There is little consensus on whether quantification of regional CMRglc in absolute values is required or whether simple FDG uptake with intensity normalization relative to a reference region is sufficient. Some studies [1921, 31] have demonstrated that drugs can cause global metabolic changes that would not be detectable by relative values. There is also evidence that CMRglc declines in all brain regions with progression of AD, leading to some underestimation of progression when using relative values. However, relative values tend to show less measurement-associated variation than absolute CMRglc measurements, which probably results in higher signal strength and study power. Classical techniques for absolute CMRglc measurements require arterial blood sampling, which is not practical in clinical drug trials, and substitute methods based on arterialized venous blood samples, or population-based or image-derived input functions, have not yet been standardized. The study by Tzimopoulou et al. [19] demonstrates that it is feasible to calculate indices of CMRglc in a multicenter trial, but the majority of studies utilized relative values (even when metabolic rates had been available).

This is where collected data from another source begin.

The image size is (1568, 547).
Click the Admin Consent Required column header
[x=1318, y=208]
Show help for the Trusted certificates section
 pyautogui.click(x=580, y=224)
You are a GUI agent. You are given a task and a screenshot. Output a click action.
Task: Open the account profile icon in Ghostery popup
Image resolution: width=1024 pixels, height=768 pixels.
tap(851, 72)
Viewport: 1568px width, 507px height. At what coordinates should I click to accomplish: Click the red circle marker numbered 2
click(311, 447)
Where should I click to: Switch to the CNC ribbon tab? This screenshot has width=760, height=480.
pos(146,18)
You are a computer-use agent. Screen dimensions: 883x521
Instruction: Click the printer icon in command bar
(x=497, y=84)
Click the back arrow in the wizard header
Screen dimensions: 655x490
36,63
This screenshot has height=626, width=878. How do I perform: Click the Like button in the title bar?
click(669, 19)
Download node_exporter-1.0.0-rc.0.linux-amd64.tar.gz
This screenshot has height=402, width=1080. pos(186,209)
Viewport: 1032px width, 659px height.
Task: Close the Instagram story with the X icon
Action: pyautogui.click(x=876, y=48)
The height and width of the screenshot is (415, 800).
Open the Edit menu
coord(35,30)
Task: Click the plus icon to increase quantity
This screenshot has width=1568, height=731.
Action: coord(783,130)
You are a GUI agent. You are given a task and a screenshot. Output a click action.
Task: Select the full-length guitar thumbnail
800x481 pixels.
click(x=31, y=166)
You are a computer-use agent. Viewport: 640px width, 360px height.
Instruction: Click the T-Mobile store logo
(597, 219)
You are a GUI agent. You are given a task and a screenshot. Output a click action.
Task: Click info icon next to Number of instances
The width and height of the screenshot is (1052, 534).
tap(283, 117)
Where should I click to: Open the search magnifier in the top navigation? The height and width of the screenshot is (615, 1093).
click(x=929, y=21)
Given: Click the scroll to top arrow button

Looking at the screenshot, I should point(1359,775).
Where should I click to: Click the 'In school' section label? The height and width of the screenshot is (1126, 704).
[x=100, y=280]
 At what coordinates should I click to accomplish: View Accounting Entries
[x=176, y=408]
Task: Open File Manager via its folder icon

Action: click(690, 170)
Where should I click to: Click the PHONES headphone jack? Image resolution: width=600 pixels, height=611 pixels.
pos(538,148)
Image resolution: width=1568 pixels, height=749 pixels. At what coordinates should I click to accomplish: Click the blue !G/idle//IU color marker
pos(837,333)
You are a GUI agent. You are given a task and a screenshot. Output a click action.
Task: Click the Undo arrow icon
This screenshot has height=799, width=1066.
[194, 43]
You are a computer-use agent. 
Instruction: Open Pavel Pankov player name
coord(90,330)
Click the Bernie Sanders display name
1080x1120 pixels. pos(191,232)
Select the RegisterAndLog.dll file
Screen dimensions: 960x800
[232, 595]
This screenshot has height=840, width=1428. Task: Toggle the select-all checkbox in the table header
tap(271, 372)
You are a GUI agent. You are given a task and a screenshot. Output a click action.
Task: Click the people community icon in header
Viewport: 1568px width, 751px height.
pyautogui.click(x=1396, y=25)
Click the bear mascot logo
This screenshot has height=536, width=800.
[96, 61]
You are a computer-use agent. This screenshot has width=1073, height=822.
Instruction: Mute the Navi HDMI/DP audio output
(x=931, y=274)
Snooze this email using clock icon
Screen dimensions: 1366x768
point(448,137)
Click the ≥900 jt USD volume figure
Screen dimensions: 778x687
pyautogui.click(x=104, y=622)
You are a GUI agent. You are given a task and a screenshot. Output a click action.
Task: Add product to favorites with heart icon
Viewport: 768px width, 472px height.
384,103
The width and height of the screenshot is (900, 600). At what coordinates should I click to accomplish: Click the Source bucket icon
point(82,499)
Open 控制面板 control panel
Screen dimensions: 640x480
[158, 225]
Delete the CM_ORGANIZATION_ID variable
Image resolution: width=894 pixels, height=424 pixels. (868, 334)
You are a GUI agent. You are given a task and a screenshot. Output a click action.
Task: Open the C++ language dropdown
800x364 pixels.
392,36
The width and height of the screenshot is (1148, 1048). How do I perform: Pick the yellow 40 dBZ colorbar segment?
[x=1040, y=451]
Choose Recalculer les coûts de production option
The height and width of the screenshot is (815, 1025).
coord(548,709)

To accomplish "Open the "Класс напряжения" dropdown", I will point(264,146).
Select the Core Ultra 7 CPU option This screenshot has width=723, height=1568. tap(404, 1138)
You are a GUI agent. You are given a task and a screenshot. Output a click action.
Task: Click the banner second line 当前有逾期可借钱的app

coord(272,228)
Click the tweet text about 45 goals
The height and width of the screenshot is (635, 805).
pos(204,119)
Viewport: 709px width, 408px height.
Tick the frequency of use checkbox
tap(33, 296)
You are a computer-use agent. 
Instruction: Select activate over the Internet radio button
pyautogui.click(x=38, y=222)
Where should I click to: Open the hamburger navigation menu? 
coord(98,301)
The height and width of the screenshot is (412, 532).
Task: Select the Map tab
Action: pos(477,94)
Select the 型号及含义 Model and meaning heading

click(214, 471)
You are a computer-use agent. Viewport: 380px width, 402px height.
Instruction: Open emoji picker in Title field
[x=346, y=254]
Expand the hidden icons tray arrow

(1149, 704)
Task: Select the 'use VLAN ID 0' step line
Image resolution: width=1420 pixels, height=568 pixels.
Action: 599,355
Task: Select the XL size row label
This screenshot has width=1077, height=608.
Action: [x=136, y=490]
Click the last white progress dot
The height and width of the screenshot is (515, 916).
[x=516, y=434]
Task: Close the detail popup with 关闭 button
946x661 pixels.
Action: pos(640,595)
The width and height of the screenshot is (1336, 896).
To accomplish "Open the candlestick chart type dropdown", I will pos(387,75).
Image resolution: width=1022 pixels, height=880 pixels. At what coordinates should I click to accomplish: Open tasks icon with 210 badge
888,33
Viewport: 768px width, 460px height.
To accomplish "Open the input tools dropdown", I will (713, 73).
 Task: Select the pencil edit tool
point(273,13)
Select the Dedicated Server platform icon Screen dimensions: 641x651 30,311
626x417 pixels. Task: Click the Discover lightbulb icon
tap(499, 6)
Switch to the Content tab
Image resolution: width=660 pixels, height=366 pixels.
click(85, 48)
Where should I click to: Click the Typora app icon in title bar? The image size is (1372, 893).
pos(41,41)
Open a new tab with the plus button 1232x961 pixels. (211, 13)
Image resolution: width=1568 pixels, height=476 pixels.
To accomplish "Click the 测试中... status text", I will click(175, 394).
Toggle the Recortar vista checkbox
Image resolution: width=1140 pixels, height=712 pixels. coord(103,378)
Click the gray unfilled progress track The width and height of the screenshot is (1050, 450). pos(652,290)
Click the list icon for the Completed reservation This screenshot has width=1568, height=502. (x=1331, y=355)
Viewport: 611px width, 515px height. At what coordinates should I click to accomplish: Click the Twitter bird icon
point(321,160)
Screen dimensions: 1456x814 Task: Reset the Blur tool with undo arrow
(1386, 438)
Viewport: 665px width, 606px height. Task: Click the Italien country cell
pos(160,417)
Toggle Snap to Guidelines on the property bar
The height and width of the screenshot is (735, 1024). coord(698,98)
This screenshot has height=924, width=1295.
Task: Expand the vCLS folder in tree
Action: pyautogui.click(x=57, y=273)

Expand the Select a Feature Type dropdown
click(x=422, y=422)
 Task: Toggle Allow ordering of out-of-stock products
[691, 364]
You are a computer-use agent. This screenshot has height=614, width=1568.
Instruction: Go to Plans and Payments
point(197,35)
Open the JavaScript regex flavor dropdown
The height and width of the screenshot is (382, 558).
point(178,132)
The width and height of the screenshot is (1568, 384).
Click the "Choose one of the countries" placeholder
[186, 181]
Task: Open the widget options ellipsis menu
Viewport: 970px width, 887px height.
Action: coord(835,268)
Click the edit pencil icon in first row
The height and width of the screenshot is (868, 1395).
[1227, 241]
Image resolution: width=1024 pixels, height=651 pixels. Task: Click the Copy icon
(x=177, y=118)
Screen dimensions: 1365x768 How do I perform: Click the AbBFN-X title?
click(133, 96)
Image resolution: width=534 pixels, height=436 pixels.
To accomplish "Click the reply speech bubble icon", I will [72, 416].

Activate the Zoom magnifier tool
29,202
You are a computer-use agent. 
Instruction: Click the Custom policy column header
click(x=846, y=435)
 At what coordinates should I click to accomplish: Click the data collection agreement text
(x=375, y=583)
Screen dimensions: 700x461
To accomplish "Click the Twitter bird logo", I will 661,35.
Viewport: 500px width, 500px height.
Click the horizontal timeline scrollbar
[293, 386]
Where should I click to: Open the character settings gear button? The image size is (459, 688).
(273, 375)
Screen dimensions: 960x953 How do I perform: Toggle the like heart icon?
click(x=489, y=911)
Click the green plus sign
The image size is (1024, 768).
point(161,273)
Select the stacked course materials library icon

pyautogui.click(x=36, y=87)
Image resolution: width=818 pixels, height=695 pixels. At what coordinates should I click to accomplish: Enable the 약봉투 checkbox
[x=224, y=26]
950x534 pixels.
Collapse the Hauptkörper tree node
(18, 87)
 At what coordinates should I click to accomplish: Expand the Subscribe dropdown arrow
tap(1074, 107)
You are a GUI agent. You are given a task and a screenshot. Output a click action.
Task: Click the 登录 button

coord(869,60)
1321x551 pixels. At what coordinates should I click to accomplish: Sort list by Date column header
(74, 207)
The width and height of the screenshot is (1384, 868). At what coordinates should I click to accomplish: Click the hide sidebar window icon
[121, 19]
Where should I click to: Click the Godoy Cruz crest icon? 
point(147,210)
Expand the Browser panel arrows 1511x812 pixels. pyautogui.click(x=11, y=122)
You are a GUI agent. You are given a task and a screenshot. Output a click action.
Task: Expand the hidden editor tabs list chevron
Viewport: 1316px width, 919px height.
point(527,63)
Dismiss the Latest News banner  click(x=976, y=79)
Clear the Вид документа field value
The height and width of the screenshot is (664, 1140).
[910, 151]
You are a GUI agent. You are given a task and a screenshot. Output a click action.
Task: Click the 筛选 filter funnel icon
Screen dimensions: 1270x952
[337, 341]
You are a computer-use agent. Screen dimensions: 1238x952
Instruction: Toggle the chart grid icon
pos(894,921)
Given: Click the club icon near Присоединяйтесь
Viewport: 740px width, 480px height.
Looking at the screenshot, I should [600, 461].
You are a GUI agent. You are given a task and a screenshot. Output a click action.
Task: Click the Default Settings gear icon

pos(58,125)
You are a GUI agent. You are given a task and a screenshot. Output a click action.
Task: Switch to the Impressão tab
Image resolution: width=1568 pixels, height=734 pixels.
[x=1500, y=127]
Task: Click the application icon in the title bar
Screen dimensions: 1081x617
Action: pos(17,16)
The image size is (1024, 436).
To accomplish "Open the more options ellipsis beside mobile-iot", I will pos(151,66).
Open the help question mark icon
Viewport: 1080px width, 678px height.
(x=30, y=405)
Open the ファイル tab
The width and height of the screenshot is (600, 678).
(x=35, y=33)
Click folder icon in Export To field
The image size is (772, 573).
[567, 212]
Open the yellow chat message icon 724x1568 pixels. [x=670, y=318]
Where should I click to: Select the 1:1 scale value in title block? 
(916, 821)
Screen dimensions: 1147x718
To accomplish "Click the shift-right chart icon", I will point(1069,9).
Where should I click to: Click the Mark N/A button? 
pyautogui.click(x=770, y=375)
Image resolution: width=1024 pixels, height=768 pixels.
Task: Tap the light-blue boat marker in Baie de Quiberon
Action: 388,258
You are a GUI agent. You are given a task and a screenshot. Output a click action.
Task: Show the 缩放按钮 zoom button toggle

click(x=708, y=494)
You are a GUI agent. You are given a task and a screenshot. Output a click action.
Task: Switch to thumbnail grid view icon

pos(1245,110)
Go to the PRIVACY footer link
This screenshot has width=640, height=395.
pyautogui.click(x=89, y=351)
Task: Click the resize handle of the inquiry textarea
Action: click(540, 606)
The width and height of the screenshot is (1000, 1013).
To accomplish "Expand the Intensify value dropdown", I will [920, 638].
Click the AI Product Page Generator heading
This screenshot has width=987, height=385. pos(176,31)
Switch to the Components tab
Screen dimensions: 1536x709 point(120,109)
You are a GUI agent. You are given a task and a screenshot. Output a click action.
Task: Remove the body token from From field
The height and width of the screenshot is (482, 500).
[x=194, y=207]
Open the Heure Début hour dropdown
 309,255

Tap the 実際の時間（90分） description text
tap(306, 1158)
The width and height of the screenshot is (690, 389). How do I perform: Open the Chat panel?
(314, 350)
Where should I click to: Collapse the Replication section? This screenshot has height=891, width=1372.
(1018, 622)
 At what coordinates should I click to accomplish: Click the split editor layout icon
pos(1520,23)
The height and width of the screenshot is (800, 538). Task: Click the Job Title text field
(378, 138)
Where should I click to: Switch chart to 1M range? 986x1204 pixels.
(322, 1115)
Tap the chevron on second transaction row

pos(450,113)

The majority of studies were based on resting-state glucose metabolism, although a few used activation paradigms to activate metabolism [76] or looked at the difference between resting-state and active metabolism [26, 77]. The latter approach needs to take the psychophysiological response to the stimulation paradigm into account when analyzing the data. For instance, disease progression could make a task more difficult, thus requiring more metabolic resources, while it could also lead to a blunted response because of synaptic failure. In recent years, functional magnetic resonance imaging (fMRI) has largely superseded PET for the assessment of regional activation responses, including the acute effects of pharmacological intervention [78], while resting-state glucose metabolism and its changes under clinical drug application remain in the domain of PET. It will be interesting to see whether analysis of resting-state fluctuations by fMRI, which has led to the description of changes in specific large-scale neuronal networks [79], will provide results that are robust enough for use in drug trials.

Conclusions

FDG PET is now frequently used in clinical trials as a secondary outcome marker. It can provide information about pharmacological effects within a few weeks in relatively small samples (typically 6–20 subjects per group), which is particularly useful in early phase 2 of drug development. Care should be taken to establish whether the regional distribution of changes is consistent with the intervention’s proposed mechanism of action, to avoid being misled by non-specific changes in metabolic activity. In view of its ability to predict conversion to AD in patients with MCI, it could also be used for sample enrichment in phase 2/3 studies, but its relatively high cost compared to other indicators and current lack of regulatory approval for this purpose constitute considerable obstacles. There is ample evidence from clinical trials and from observational longitudinal studies that the decline in regional metabolism is closely linked to clinical progression, supporting the use of FDG PET to assess disease-modifying interventions. Significant effects have been observed as early as 6 months after the start of interventions, while the necessary sample sizes will depend heavily on disease stage, expected effect size and sample heterogeneity.